Воспроизведите без изменений строки записей, начиная со строки, содержащей «This screenshot has», и до конца записей включительно. Изображения в ответ не включайте.

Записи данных
──────────

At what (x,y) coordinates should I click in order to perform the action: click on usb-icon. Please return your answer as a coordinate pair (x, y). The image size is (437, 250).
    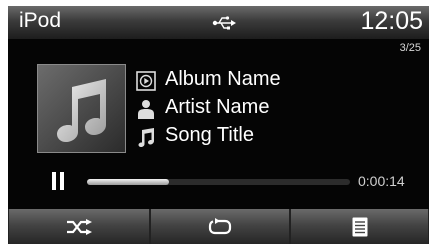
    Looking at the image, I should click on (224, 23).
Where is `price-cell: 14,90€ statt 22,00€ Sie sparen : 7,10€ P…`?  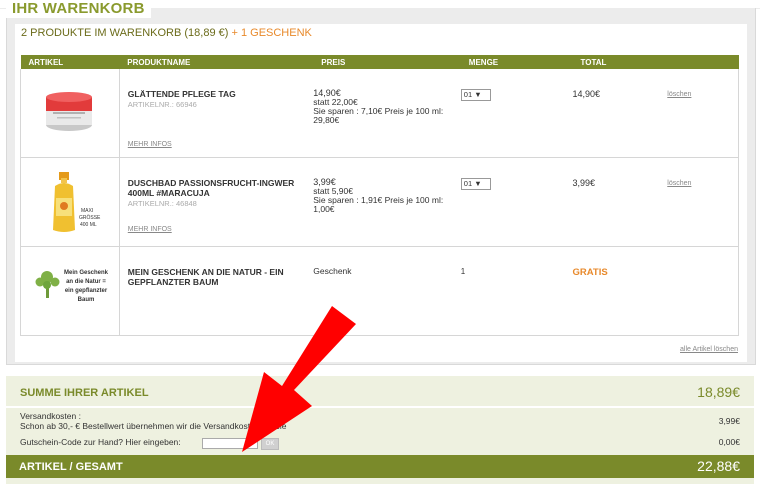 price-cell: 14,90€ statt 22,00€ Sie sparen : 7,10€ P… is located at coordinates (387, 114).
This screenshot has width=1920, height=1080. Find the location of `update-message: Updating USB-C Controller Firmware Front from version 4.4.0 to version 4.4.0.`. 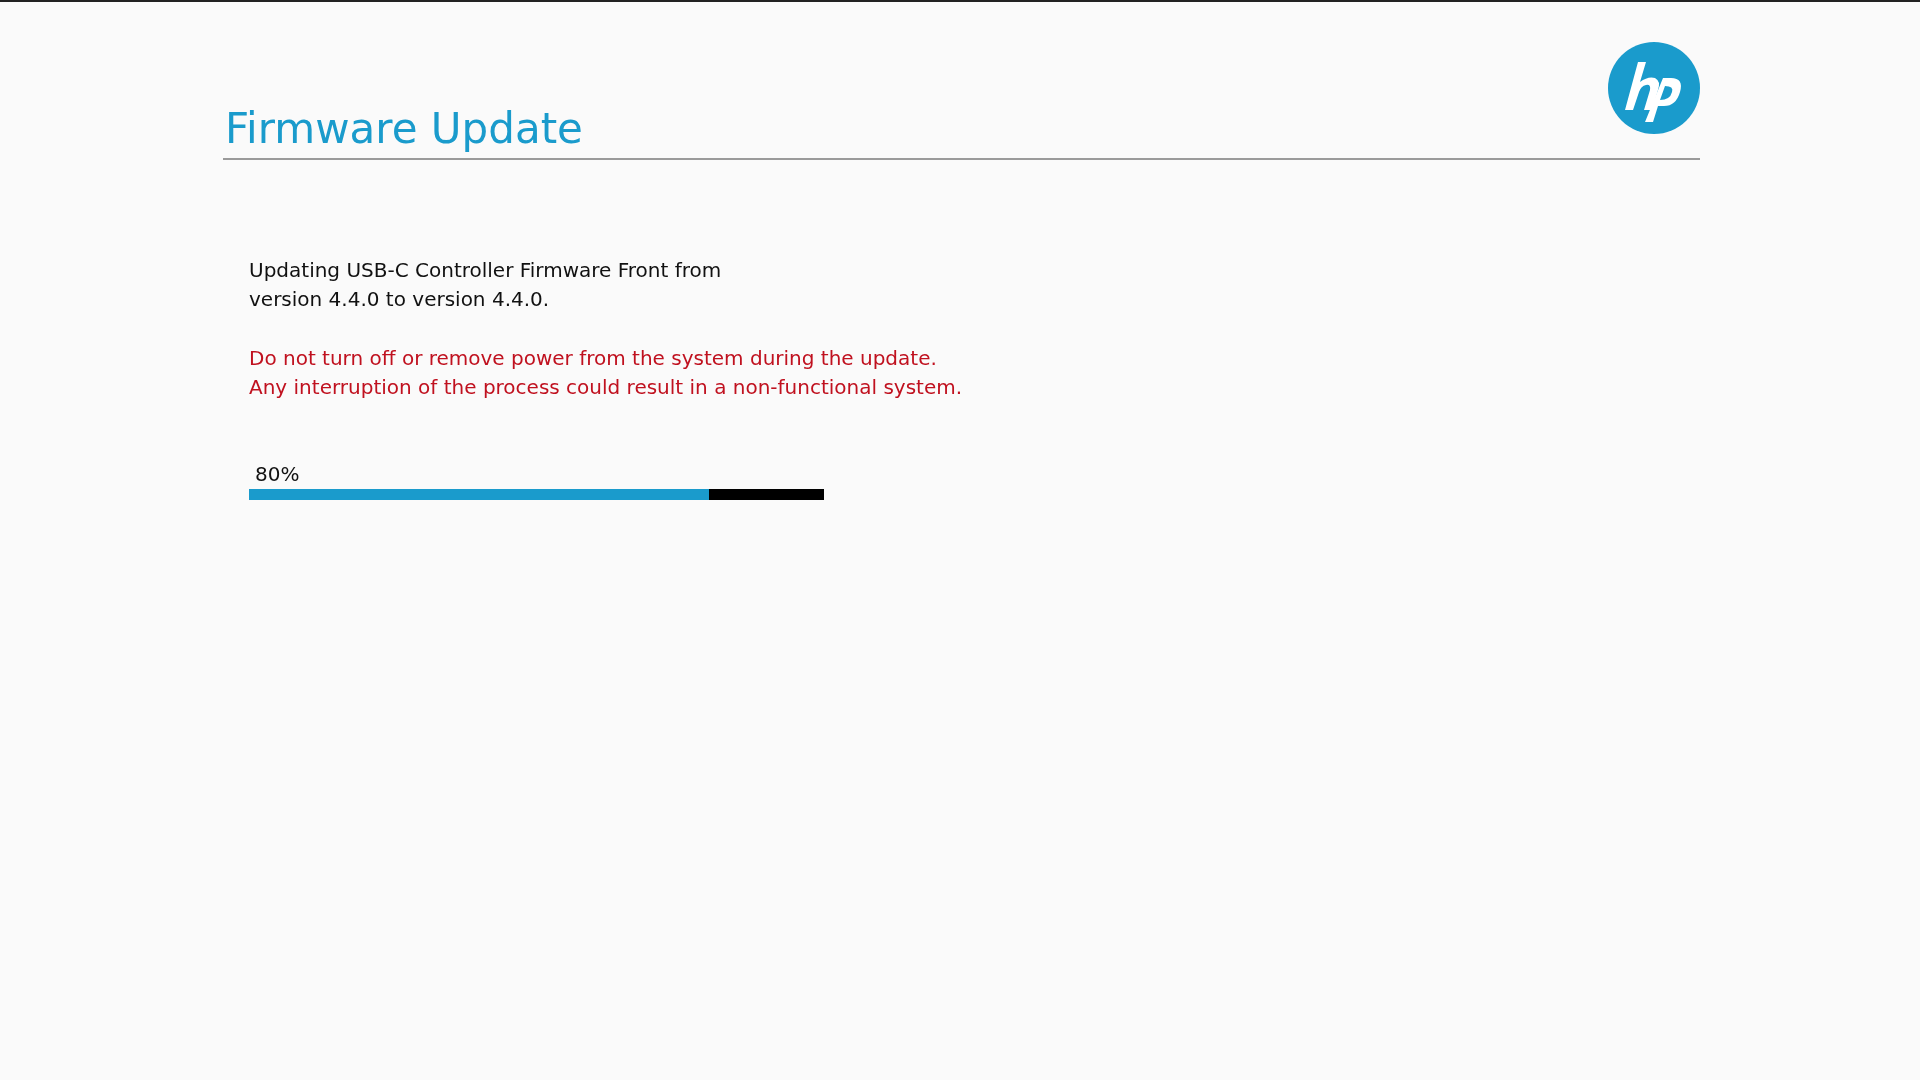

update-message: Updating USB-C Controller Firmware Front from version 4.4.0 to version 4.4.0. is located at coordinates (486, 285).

──────────

Поле ответа:
This screenshot has width=1920, height=1080. Find the location of `update-message: Updating USB-C Controller Firmware Front from version 4.4.0 to version 4.4.0.`. 

update-message: Updating USB-C Controller Firmware Front from version 4.4.0 to version 4.4.0. is located at coordinates (486, 285).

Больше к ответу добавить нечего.